Malibu Park resident and novelist Louise Cabral, 88, has pioneered a writing method she calls “lifewriting.”

By Michael Aushenker / Special to The Malibu Times

Decades ago, Louise Cabral launched what she calls “lifewriting,” a philosophy detailed in her book “Islands of Recall.”

“I teach people to write the story of their lives beginning with their earliest memories, all the way up to today” the 88-year-old novelist and writing instructor says. “While they’re doing that, they’re keeping a journal.”

Such writing will be the focal point of a party dubbed “Write it and Read it” that she will host this Saturday at 2 p.m. at her funky, expansive Malibu Park home. The only prerequisite is that attendees come armed with half a page of introspective writing about an incident in their lives. Beginning with childhood, the point of Cabral’s exercise is “to figure out who you were, to know who you are.”
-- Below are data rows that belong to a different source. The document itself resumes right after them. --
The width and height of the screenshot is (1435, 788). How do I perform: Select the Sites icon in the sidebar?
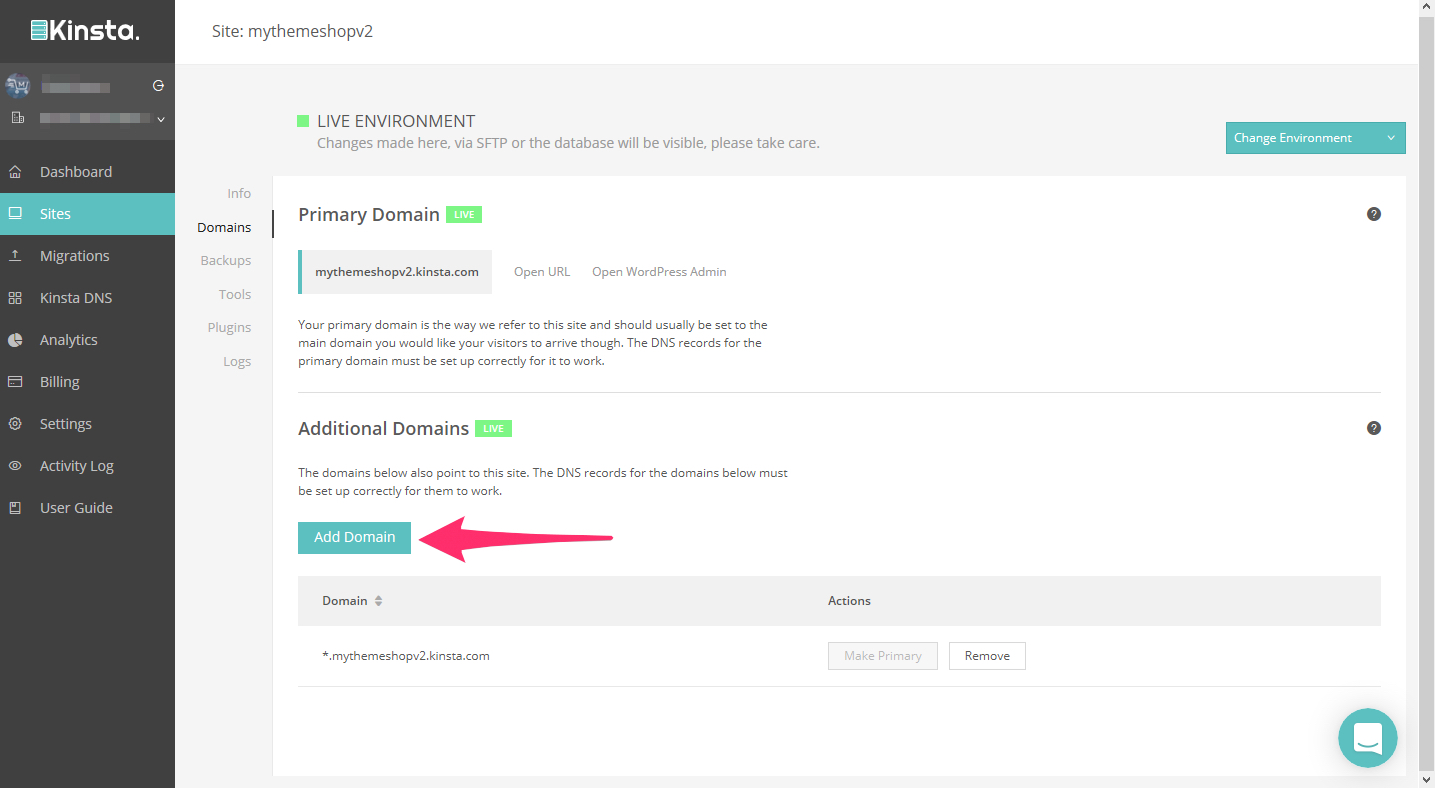click(55, 213)
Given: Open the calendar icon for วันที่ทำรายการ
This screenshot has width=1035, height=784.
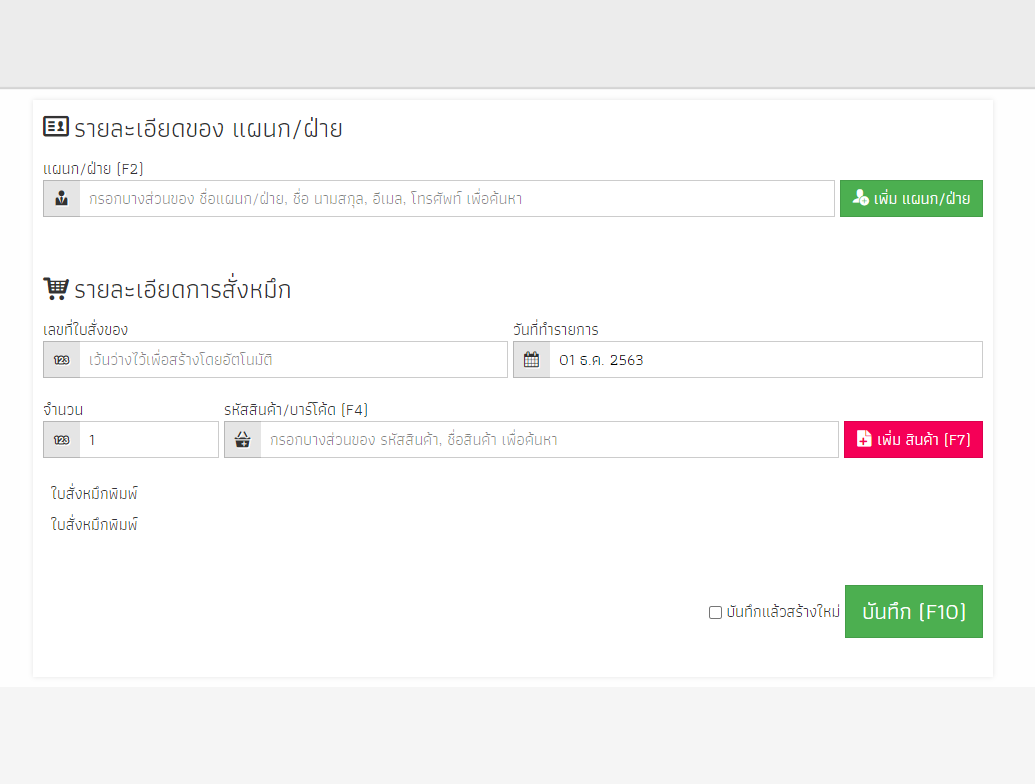Looking at the screenshot, I should (x=531, y=360).
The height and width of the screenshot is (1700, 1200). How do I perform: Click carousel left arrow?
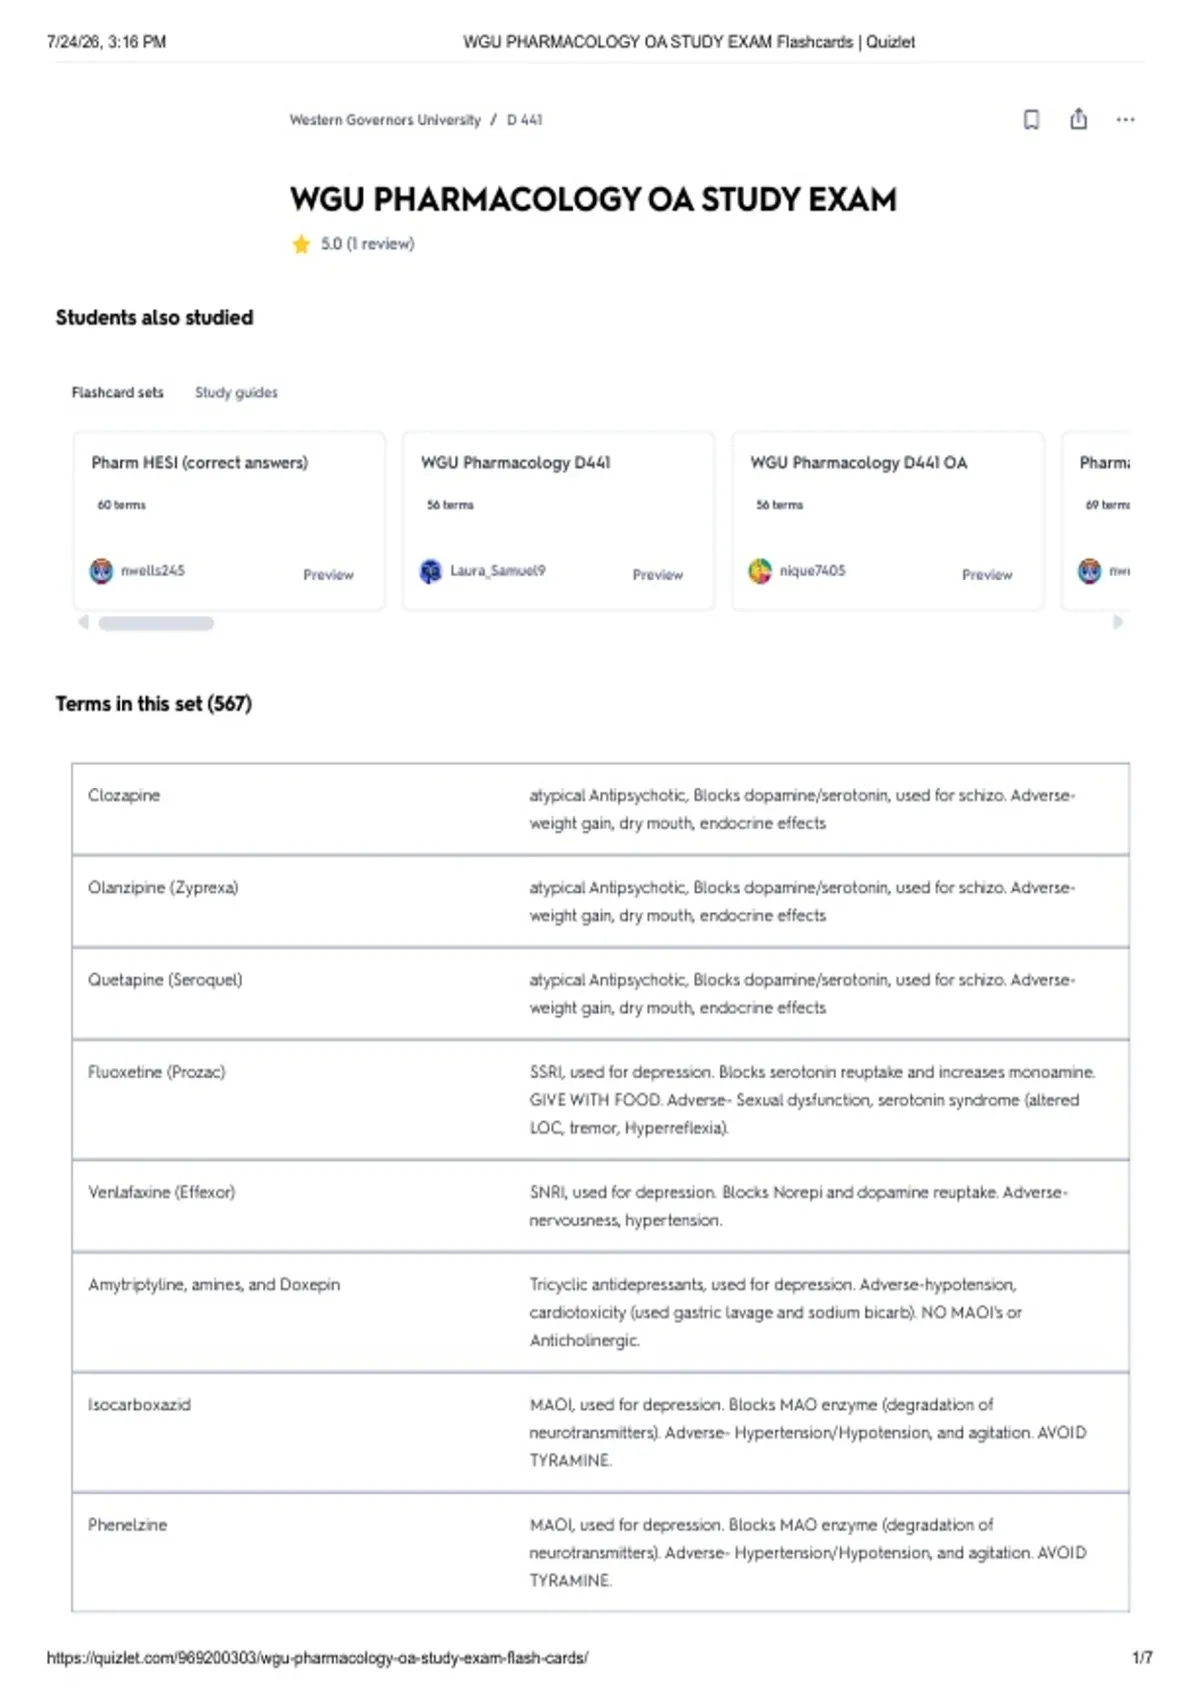84,622
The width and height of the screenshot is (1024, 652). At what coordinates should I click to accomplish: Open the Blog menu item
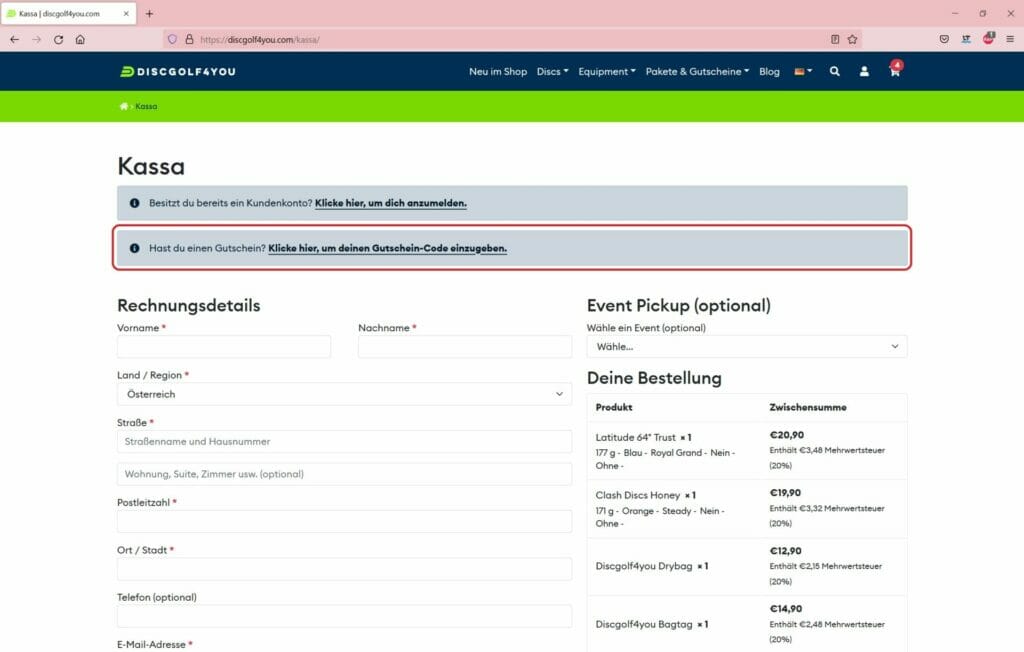point(769,72)
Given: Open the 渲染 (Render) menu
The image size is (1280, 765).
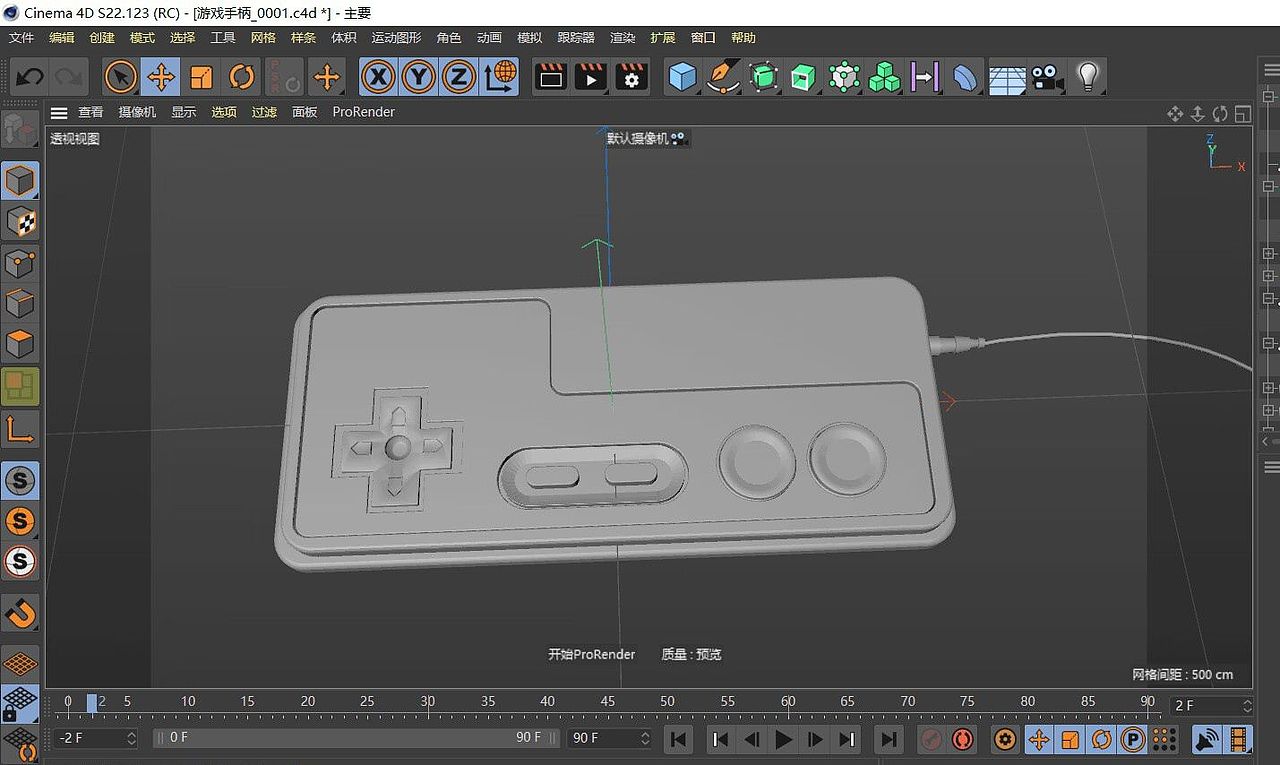Looking at the screenshot, I should click(x=622, y=37).
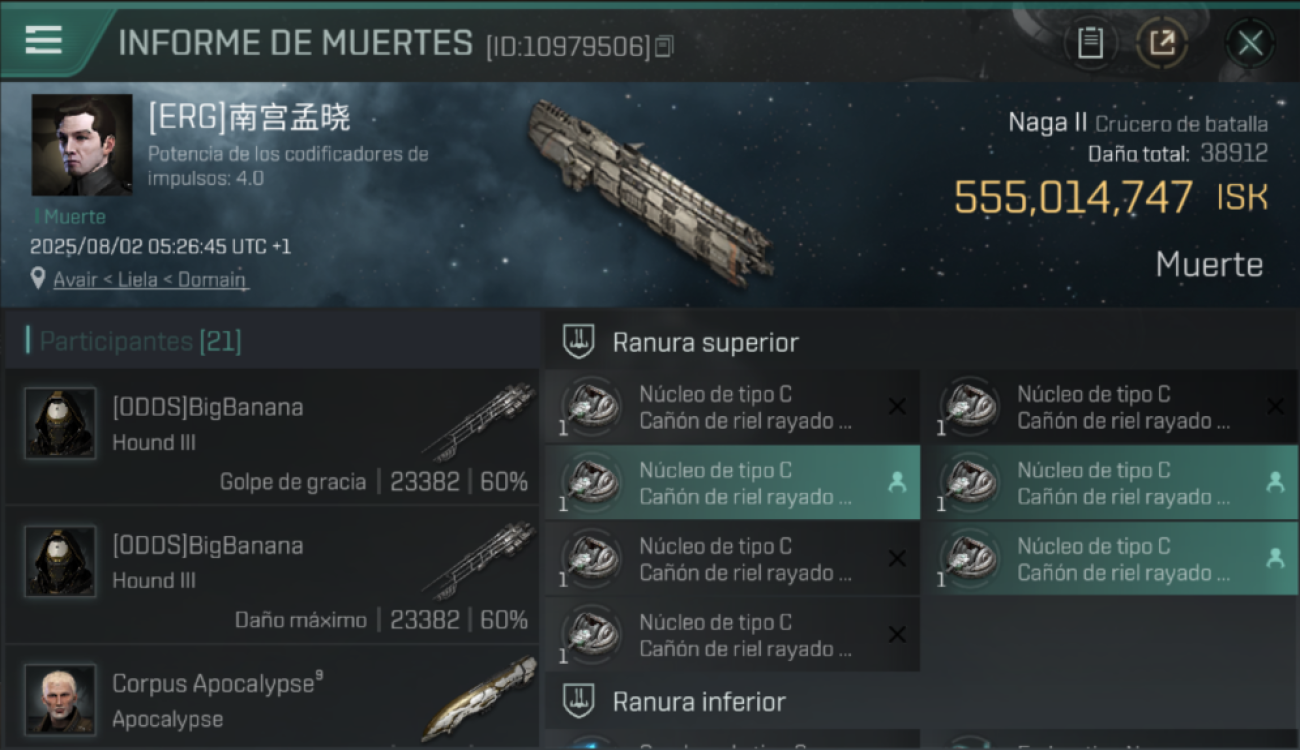Copy the kill report ID icon
The height and width of the screenshot is (750, 1300).
(664, 46)
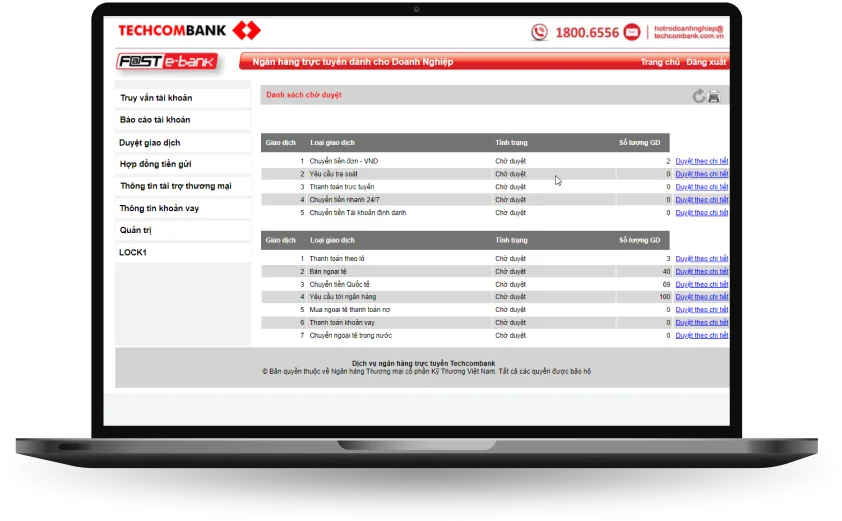This screenshot has width=842, height=521.
Task: Click the support email address text
Action: tap(688, 32)

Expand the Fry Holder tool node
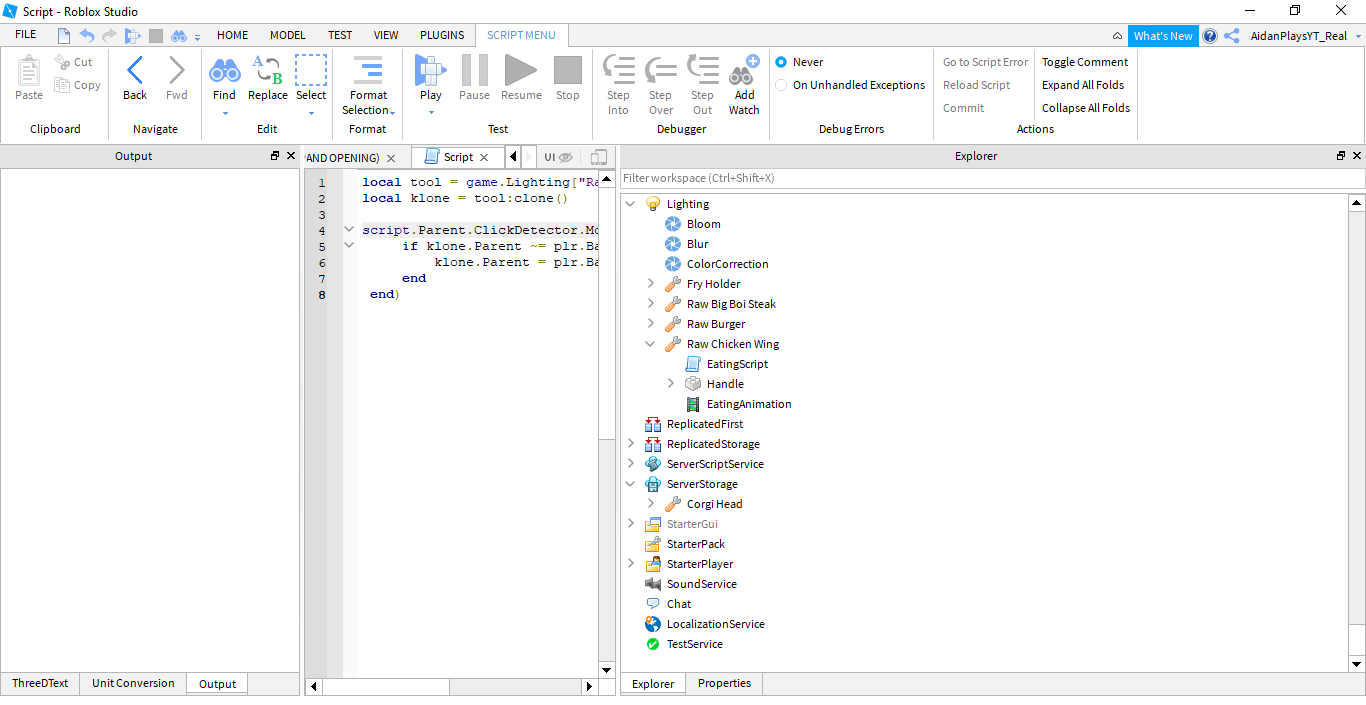tap(650, 284)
And what a life Cabral herself has had. The daughter of European immigrants who met at a radicals’ rally in Philadelphia several years after World War I, Cabral grew up surrounded by the arts. Her upbringing informed the rest of her life. In her nine decades, Cabral has married a post-Cubist painter, authored six novels and raised two children.

Living her life, as she puts it, “88 going on 28,” Cabral works out every other day, tools around town with her assistant and plays piano daily, tickling the ivories to evoke Chopin, Bach and Rachmaninoff.

“She wears me out,” admitted Michelle Fletcher, Cabral’s personal assistant of two years. “She’s a great inspiration. She goes to the gym every other day, she drives, she’s on Facebook, she has an iPhone. I’ve never seen anyone so involved, so animated.”

“I am very driven,” Cabral agrees. “I get up at 5 a.m. each day. If I don’t practice the piano for one day, I feel a terrible loss. Piano is the sustenance of my life.”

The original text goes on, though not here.